Other times, the network is learning, but very very badly. Accuracy never went beyond 0.4 (while in TensorFlow 1.x I got an effortless 0.95+). Such a low performance suggests me that something went wrong in the training.
Other times, the accuracy is very slowly improving, while the loss remains constant all the time.
What can cause these problems? Please help me understand my mistakes.
UPDATE:
After some corrections, I can make the Network learn. However, its performance is extremely poor. After 1000 epochs, it reaches about %40 accuracy, which clearly means something is still wrong. Any help is appreciated.
The tf.GradientTape is recording every operation that happens inside its scope.
You don't want to record in the tape the gradient calculation, you only want to compute the loss forward.

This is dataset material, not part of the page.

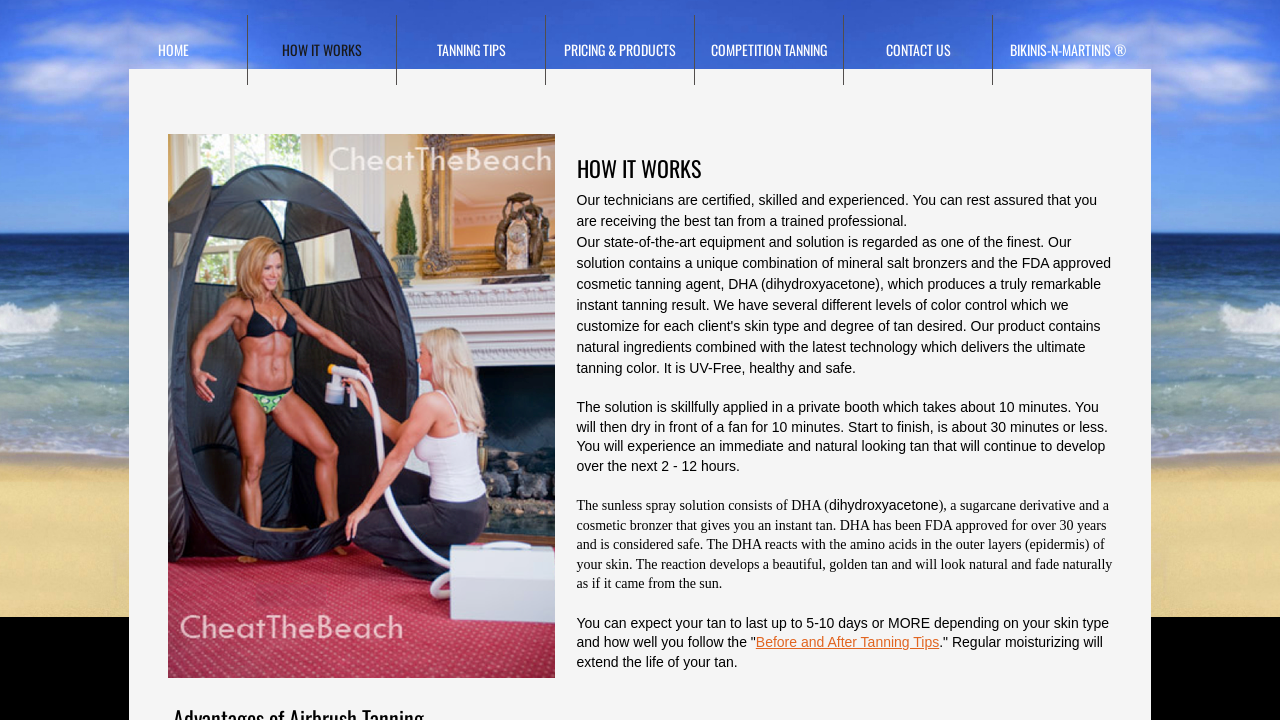 The height and width of the screenshot is (720, 1280). What do you see at coordinates (1068, 49) in the screenshot?
I see `Bikinis-N-Martinis ®` at bounding box center [1068, 49].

with tf.GradientTape() as tape:
# take binary cross-entropy (bce_loss)
current_loss = bce_loss(model(df), classification)
# End of tape scope
# Update weights based on the gradient of the loss function
gradients = tape.gradient(current_loss, model.trainable_variables)
# The tape is now consumed
optimizer.apply_gradients(zip(gradients, model.trainable_variables))
More importantly, I don't see the loop on the training set, therefore I suppose the complete code looks like:
for epoch in range(n_epochs):
for df, classification in dataset:
# your code that computes loss and trains
Moreover, the usage of the metrics is wrong.
You want to accumulate, thus update the internal state of the accuracy operation, at every training step and measure the overall accuracy at the end of every epoch.
Thus you have to:
# Measure the accuracy inside the training loop
accuracy.update_state(model(df), classification)
And call accuracy.result() only at the end of the epoch, when all the accuracy value have been saved into the metric.
Remember to call to the .reset_states() method to clears the variable states, resetting it to zero at the end of every epoch.